> [Ziel der Aufgabe]:
Führe den Forenthread, in dem sich Mitglieder vorstellen, im Anschluss an seinen letzten Satz fort.

Dere, bin da Mäx aus Rosenheim (Bayern). bin 14 Jahre alt und geh in die 9. klasse auf einem Gymnasium.

Mfg
Shadooww


----------



## Davidor (7. November 2007)

Moin zusammen,
bin David,13 Jahre alt,besuche ein Gymnasium (8.Klasse) und bin wohnhaft in Lübeck.


----------



## Gato (7. November 2007)

Sascha, 20, Bad Zwischenahn [Oldenburg(Niedersachsen)], Azubi zum TAI und nebenbei Küchengehilfe bei einer Catering Firma.


----------



## Thyphon (7. November 2007)

<call me sepp - ich find den namen geiler als josef.. -.-
bin 17.. 
realschule 10te klasse
komme aus weiden i d obp..
das ca 100km nördl. von regensburg..

ingame:
thyphon..
70..
schurke in endgame ausbildung^^
komme aus dem elfenstartgebiet - mir fällt der name gerade nicht ein^^
und bin zz zuhause @ shattrath - proudmoore..


mfg


----------



## Matteus (7. November 2007)

Hallo, ich heiße Roger, bin 30 Jahre alt und komme aus Witten in NRW(das liegt zwischen Dortmund und Bochum). Zurzeit leider arbeitslos!


----------



## nalcarya (7. November 2007)

Katharina, 20, aus dem schönen Westerwald aber wegen Studium (Kommunikationsdesign) wohnhaft in Wiesbaden 


			Dieser Inhalt steht nur eingeloggten Mitgliedern zur Verfügung.


----------



## Huntara (7. November 2007)

Hullo,

Tina, bin 32 Jahre alt und arbeite in einem Forschungsinstitut als Clinical Trial Assistant 


			Dieser Inhalt steht nur eingeloggten Mitgliedern zur Verfügung.
        



Achso, und komm ausm schönen Bonn 


			Dieser Inhalt steht nur eingeloggten Mitgliedern zur Verfügung.


----------



## nalcarya (7. November 2007)

Huntara schrieb:


> arbeite in einem Forschungsinstitut als Clinical Trial Assistant
> 
> 
> Dieser Inhalt steht nur eingeloggten Mitgliedern zur Verfügung.


Was zum geier ist ein Clinical Trial Assistant bzw was macht man da? ^^


----------



## Achereto (7. November 2007)

Informatik-Student, Darmstadt, 22

das muss reichen. 


			Dieser Inhalt steht nur eingeloggten Mitgliedern zur Verfügung.


----------



## Lenzini (7. November 2007)

Hi Erstmal

Bin 17Jahre alt.

Gesammelte Daten
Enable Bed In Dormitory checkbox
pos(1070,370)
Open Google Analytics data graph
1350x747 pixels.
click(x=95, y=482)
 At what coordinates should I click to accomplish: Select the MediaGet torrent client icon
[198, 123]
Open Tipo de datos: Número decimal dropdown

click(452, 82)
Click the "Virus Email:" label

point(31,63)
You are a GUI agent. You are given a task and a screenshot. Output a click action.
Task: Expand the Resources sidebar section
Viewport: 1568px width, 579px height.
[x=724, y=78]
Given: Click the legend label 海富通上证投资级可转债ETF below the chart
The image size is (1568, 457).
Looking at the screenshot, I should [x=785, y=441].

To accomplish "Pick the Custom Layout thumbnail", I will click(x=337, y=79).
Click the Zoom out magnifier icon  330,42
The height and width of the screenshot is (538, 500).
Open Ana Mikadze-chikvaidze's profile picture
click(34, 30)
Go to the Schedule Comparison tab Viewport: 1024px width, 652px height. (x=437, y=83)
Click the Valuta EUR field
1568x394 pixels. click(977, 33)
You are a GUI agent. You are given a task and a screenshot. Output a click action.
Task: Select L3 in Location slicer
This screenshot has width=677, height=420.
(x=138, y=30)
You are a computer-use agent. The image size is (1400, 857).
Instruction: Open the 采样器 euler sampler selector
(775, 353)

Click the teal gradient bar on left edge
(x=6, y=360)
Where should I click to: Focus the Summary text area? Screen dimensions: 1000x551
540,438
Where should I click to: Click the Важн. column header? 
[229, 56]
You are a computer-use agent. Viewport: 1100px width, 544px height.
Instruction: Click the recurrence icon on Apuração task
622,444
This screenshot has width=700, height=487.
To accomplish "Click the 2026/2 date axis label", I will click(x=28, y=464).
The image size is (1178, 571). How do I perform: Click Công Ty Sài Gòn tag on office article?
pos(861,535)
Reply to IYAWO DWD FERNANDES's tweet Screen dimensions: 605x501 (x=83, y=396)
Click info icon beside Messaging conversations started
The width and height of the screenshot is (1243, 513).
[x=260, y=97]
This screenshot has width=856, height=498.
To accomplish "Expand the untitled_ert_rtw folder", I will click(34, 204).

> [Antwort]:
Mache ausbidung als Koch ---> Arbeite abends darum nix mit raids!-.- (auch am wochenende arbeite ich)
Aber was tut man nicht alles für die arbeit?^^

Komme aus der Schweiz (AG)

Spiele Eis-Mage ... aber halt nur pvp bringt mir mehr und Arena 

Gruss Lenzini


----------



## K0l0ss (7. November 2007)

<<< 15 Jahre alt aus Ennepetal. Schüler in der 10. Klasse aufem Reichenbach Gymnasium in Ennepetal.


----------



## Deadlift (7. November 2007)

Hm okay damit kann ich leben...

26 und arbeite bei einem deutschen Publisher für MMOG's und Casual Games als (mittlerweile)Anwendungsentwickler/Web Developer in München.


----------



## MaexxDesign (7. November 2007)

Ich heiße Alfred E. Neumann, bin 27 Jahre alt und bin Stuntkoordinator im Filmpark Babelsberg.


----------



## Magician.^ (7. November 2007)

Ich bin David 15Jahre und komme aus Geeste 


			Dieser Inhalt steht nur eingeloggten Mitgliedern zur Verfügung.
        

(im Emsland) was eh keine Sau kennt ^^

Gruß 
David


----------



## Belowo (7. November 2007)

Huhu, ich bin Christian, 22 Jahre alt und komm aus dem schönen Kiel (SH)...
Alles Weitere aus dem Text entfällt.